Actually compiling the graph can take quite a long time for anything but quite small graphs (similarly to jax/XLA):

%%time
f = aesara.function([ax], ay)
CPU times: user 5min 53s, sys: 189 ms, total: 5min 54s
Wall time: 5min 54s

However, the function produced, should be heavily optimized, and ought to be much faster than a pure python function for computations not dominated by large linear algebra operations.
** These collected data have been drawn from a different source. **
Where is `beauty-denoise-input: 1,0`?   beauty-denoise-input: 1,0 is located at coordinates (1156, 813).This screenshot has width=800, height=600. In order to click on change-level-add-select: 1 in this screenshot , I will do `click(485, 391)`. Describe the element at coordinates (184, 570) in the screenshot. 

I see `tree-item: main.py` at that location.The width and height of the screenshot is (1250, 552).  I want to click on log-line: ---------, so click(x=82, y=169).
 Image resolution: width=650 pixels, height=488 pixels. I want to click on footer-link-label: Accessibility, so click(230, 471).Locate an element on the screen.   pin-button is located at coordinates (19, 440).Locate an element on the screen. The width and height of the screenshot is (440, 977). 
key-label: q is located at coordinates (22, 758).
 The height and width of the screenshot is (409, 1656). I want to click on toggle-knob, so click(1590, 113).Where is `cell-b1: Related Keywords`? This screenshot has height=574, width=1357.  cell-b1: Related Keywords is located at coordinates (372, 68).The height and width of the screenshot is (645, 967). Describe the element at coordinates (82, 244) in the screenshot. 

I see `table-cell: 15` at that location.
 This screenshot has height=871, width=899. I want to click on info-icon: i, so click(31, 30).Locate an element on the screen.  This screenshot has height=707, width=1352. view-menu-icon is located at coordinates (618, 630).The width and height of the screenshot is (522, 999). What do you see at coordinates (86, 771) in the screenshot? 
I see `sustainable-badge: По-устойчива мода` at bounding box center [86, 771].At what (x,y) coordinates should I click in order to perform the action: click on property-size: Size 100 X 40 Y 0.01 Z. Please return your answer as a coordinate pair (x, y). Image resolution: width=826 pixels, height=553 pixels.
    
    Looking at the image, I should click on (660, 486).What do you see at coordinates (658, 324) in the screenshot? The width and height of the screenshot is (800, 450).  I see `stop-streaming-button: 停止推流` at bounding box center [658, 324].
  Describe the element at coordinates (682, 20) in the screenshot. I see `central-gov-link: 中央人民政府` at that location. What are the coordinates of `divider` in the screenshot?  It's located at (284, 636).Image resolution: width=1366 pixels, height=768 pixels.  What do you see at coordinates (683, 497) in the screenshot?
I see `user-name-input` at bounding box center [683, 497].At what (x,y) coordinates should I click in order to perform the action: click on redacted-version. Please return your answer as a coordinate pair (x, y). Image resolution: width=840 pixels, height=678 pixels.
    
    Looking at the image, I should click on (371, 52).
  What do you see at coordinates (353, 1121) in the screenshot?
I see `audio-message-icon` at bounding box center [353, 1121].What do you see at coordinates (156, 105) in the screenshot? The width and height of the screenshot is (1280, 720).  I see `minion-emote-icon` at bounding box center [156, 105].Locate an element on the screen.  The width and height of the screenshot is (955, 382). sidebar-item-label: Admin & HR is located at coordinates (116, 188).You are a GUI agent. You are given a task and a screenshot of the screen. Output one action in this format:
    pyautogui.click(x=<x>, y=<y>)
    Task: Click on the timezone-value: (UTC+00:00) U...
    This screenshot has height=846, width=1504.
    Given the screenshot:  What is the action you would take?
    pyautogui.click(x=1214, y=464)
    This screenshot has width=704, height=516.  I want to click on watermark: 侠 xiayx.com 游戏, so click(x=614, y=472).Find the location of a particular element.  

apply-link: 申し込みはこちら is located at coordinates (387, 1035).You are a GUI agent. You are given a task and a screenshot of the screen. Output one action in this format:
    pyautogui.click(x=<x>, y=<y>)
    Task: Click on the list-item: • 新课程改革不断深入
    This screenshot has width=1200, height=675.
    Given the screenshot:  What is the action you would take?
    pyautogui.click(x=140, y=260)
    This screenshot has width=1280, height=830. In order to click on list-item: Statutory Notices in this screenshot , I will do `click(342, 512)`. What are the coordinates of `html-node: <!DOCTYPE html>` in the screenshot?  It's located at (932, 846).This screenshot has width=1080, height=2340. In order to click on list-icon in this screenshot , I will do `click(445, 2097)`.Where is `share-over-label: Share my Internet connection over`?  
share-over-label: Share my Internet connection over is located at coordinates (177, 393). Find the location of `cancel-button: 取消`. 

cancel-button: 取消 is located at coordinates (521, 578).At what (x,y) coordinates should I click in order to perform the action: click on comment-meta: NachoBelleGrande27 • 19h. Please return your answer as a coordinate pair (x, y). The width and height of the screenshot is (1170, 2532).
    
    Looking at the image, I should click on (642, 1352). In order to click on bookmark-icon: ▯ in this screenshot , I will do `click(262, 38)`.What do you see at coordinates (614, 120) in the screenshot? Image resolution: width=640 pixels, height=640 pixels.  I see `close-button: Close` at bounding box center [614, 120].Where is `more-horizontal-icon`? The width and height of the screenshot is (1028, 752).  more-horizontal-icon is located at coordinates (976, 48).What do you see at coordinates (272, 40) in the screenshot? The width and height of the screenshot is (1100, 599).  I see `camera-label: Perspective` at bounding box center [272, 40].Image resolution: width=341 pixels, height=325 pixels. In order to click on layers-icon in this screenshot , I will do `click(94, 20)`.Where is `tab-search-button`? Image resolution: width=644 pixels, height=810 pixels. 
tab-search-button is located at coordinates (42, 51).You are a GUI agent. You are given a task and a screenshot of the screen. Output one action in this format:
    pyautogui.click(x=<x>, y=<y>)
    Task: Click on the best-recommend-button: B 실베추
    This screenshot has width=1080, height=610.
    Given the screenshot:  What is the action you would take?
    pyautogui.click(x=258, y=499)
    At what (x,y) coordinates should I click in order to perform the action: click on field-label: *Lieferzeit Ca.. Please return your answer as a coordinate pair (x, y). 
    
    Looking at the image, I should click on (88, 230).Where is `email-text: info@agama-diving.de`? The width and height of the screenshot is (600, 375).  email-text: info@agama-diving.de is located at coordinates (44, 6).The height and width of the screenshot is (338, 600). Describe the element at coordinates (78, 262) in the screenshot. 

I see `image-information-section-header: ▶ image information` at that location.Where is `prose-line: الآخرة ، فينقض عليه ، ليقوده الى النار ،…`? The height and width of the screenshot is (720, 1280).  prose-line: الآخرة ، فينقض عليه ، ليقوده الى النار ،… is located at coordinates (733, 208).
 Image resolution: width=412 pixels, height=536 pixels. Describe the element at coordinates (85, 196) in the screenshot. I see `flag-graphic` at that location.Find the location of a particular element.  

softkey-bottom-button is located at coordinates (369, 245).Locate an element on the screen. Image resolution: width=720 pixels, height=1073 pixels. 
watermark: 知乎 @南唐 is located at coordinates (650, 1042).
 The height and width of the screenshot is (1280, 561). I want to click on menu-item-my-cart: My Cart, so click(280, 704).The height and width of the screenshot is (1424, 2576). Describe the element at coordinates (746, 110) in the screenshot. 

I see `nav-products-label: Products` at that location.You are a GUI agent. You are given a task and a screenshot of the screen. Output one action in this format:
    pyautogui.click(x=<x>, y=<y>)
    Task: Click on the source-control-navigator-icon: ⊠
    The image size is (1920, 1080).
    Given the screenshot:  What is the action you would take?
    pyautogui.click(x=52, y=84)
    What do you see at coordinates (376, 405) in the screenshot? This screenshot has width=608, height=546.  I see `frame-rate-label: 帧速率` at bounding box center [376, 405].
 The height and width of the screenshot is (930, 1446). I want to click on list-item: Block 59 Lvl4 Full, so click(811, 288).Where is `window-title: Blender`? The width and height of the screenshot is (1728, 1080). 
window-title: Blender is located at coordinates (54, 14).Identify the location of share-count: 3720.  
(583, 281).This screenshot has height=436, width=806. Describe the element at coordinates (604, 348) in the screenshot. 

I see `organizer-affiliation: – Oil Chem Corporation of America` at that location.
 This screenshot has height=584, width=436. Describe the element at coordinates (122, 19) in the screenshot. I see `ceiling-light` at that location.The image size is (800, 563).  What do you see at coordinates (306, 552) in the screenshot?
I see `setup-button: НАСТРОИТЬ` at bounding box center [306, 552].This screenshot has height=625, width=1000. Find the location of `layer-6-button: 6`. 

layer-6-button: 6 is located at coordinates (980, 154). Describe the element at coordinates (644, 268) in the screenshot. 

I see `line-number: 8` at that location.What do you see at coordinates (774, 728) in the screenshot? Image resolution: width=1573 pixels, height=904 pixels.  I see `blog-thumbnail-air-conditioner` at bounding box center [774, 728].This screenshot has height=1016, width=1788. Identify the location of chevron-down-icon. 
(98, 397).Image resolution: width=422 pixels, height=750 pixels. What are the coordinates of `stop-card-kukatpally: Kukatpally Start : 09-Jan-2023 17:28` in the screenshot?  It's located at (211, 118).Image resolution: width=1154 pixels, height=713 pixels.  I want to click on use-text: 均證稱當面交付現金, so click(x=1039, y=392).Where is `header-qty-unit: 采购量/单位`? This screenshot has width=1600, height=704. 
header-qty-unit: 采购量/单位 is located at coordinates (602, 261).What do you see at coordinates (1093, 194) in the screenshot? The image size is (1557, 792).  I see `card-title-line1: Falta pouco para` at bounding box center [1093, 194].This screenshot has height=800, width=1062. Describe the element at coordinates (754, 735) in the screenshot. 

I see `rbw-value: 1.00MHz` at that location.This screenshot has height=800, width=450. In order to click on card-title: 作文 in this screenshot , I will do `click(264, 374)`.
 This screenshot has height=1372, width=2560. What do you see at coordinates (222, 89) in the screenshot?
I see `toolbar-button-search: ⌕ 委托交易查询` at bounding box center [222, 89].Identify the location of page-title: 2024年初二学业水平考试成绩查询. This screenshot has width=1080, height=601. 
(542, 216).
x = do('random.normal', size=(10, 10), like='numpy')
f(x)
array([[ 0.08811928,  0.45177107, -0.23512127,  0.56826279, -0.10209893,
         0.04483325,  0.00321893, -0.06721217,  0.23305057,  0.58194387],
       [ 0.20286314, -0.16805831, -0.22599417,  0.12787872, -0.0876818 ,
        -0.34810252, -0.36127286, -0.46075707, -0.61894859,  0.09165501],
       [ 0.13412721,  0.36994813,  0.700074  , -0.06636773, -0.23315896,
        -0.44683645,  0.13946412, -0.26698148,  0.07190328, -0.02673288],
       [ 0.1407475 ,  0.29877271,  0.14226686, -0.02852857,  0.04154398,
         0.75386262,  0.07329936, -0.44735181, -0.25730248, -0.16773645],
       [ 0.04966494,  0.17005891, -0.26316584, -0.51207777,  0.319918  ,
        -0.1089547 , -0.302915  , -0.43376454,  0.48719139,  0.07516769],
       [ 0.02527629, -0.27882853,  0.49141276,  0.35693951,  0.63621879,
         0.07151982, -0.34254243, -0.019437  ,  0.0824143 ,  0.13538384],
       [ 0.76372311,  0.15424796, -0.13639341, -0.06633823,  0.40270286,
        -0.13394064,  0.31463354,  0.2651581 , -0.12780612, -0.06467988],
       [ 0.46141628, -0.31660808, -0.04249231,  0.30744742, -0.37957198,
         0.08494901, -0.18073615, -0.13298267,  0.46522187, -0.41527374],
       [-0.27891892, -0.11882063, -0.1926552 ,  0.33001037,  0.3000039 ,
        -0.2147232 ,  0.58955971, -0.43279871,  0.09319829, -0.28700755],
       [ 0.19026913, -0.54471619,  0.12261167, -0.24092508, -0.14976652,
         0.14350703,  0.39536722, -0.21896414,  0.07494096,  0.58403977]])

Hopefully aesara will be another possible target for autoray.autojit, eventually.